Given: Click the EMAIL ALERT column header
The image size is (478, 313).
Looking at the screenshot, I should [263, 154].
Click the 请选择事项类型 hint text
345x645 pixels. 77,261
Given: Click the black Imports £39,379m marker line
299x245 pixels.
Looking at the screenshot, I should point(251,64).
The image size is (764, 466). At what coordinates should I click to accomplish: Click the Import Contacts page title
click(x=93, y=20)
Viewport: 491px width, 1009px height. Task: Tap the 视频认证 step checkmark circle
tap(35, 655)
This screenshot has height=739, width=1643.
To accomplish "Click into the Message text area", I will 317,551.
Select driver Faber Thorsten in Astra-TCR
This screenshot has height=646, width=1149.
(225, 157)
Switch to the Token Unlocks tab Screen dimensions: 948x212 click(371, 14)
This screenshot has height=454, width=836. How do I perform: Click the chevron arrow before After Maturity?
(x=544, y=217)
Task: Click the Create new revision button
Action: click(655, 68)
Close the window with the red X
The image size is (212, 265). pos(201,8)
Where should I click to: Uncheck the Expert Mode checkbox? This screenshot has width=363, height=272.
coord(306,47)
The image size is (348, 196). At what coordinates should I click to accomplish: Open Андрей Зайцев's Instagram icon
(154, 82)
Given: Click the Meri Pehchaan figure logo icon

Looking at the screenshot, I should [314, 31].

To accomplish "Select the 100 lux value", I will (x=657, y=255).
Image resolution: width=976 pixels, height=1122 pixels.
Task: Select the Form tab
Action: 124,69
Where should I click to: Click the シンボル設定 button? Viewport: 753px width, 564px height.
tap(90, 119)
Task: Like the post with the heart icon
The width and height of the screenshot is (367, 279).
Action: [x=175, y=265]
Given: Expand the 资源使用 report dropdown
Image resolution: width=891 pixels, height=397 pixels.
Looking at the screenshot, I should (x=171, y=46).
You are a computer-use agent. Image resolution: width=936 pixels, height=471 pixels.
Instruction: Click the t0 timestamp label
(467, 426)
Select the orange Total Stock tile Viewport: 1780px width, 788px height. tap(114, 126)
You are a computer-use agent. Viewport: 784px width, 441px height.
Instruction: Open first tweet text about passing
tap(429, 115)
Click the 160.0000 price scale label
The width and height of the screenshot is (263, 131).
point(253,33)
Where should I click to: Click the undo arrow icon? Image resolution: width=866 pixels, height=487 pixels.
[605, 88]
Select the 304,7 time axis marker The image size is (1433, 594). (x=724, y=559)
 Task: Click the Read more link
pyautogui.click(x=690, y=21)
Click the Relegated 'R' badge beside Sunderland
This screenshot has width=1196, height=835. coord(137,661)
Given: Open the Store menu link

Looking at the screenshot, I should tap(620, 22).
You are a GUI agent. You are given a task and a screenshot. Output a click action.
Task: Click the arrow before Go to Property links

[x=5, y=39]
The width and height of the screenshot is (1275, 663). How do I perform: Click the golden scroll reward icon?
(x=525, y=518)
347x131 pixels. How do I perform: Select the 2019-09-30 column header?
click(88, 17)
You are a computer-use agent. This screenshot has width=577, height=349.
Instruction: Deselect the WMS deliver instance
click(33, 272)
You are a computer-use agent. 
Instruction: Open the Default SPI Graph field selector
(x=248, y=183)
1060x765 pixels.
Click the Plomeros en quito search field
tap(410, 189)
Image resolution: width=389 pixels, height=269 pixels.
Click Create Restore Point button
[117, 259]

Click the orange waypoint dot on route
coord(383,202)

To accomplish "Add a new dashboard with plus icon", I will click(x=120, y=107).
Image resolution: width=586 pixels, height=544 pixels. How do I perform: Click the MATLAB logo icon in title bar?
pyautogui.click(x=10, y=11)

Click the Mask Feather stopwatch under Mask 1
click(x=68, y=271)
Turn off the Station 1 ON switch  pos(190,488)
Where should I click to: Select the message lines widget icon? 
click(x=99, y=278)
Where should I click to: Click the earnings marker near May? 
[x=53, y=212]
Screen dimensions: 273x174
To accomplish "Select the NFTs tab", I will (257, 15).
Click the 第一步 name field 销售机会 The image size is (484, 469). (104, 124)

━━━━━━━━━━

REQUIRED WORK >> From the line containing "Where should I click to: Click the earnings" to the last line of the listing, write everything out exactly. Nothing outside that stretch belongs.

EXERCISE RESULT >>
Where should I click to: Click the earnings marker near May? 
[x=53, y=212]
Screen dimensions: 273x174
To accomplish "Select the NFTs tab", I will (257, 15).
Click the 第一步 name field 销售机会 The image size is (484, 469). (104, 124)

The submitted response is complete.